Friday, December 5, 2008

Simply Sol

For the past couple of days I’ve been hearing about the excited reception of Sol LeWitt’s near permanent installation at Mass MoCA, Sol LeWitt: A Wall Drawing Retrospective. While I’ve always been pretty fascinated with conceptual art and particularly interested in LeWitt’s wall drawings (or to be more precise, his instructions for the wall drawings), I’ve never heard anyone share this interest. In fact, most people interested in understanding LeWitt’s work and who have asked me to explain it respond by shaking their heads. Okay, perhaps this says more about my explanation than it does about LeWitt. But the truth remains so many people are willing to celebrate artists like Rubens who employed a number of artists to complete his commissions, yet LeWitt’s practice of the same is often met with disdain.

So why is everyone so excited about Sol LeWitt now?
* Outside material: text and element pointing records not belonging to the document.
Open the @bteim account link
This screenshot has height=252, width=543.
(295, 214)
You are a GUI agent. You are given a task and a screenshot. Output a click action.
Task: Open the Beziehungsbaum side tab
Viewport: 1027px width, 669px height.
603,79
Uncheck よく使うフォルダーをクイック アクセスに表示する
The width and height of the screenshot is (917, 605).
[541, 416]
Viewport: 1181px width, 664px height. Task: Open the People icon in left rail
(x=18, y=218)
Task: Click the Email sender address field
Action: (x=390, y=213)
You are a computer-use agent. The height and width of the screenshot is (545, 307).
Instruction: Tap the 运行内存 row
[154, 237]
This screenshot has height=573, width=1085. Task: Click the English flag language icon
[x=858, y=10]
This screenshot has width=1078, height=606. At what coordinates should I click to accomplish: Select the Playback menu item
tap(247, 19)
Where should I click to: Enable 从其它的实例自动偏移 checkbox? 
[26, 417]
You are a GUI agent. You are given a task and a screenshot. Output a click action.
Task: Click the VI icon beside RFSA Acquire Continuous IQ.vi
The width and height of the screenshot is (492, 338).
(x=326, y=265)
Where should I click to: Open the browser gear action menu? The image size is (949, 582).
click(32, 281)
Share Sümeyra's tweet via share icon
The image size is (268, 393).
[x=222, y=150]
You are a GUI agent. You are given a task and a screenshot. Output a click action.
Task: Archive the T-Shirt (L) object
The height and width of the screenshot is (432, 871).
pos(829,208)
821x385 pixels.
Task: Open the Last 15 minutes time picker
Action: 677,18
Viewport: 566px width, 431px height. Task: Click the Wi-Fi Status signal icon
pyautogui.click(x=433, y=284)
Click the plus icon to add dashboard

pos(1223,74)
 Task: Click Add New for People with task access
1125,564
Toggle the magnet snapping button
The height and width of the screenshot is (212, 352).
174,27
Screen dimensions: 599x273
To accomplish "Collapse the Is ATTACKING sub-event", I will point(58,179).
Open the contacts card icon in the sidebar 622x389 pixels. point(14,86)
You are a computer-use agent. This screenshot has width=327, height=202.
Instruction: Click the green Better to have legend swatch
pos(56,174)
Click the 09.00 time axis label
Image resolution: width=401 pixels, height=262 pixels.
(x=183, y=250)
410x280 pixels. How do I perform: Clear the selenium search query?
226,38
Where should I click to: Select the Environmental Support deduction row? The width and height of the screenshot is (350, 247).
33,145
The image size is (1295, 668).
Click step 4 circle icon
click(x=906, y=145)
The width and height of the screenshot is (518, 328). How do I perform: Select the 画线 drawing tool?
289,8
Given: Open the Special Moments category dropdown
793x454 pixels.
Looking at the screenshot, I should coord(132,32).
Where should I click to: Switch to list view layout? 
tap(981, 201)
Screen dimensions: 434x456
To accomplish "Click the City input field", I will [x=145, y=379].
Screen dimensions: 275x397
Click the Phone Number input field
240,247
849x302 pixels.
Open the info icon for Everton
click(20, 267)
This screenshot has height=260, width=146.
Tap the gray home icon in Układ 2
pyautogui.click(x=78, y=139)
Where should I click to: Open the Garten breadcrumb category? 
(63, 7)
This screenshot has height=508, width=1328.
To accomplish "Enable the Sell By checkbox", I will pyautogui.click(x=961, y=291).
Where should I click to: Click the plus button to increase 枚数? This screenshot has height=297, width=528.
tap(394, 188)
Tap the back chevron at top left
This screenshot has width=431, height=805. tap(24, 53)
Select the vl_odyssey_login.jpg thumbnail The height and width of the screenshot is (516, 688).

Can it only be that he died so recently? Perhaps his recent death has spurned a host of LeWitt shows (there were two in Cincinnati earlier this year), but expressions of beauty linked to LeWitt’s work leaves me dumbfounded. Since when has his wall drawings been viewed as beautiful?

The review of the current retrospective by Holland Cotter in the NY Times seems to offer a hint as to why LeWitt’s work is now appealing to the masses. In this review Cotter says about LeWitt’s wall drawings on display at Mass MoCA,
“They aren’t populist in that way; they were meant for the great indoors. But neither do they depend on elite settings — museums or galleries — to make sense. They are abstract, not arcane. Their visual effects can be complex, but their language is plain: lines, colors, clean surfaces, the basics of grade-school art class. No wonder they feel welcoming; they take us back to the past before they take us somewhere else.”

So we enjoy LeWitt’s work because we don’t have to think about it? It is beautiful because it is “grade school” easy? Beauty and Conceptual Art are not mutually exclusive are they? Perhaps I need to work on my explanations so I can convince more that beauty does rest in the concept so fewer will shake their heads in disdain.


Anonymous said...

I would argue that the same folks who shun / don't get Sol would have similar feeling about many of Sol's peers and contemporary art in general (Stella, Judd, Kelly as examples of peers). Many folks who I have met who, at first, 'shake their heads' have a change of heart after explaining more about his technique. Sol was pioneering in his emphasis on the concept and not the technique. I am glad to see that there is extra excitement due to MMOCA, but I know that Sol has long been a world-renowned artist with wall drawings in almost every state & dozens of countries. I think it should also be said that Sol's generosity towards his peers, his shunning of the public eye and his employment of other artists to help their careers speaks volumes about his character.

Me said...

I agree and like you have always grouped LeWitt with Judd and the others. Though this more recent exhibition and especially the reviews I've read recall instead Warhol.

Warhol is not named specifically, but I just wonder if Sol Lewitt is being "Pop"-ped.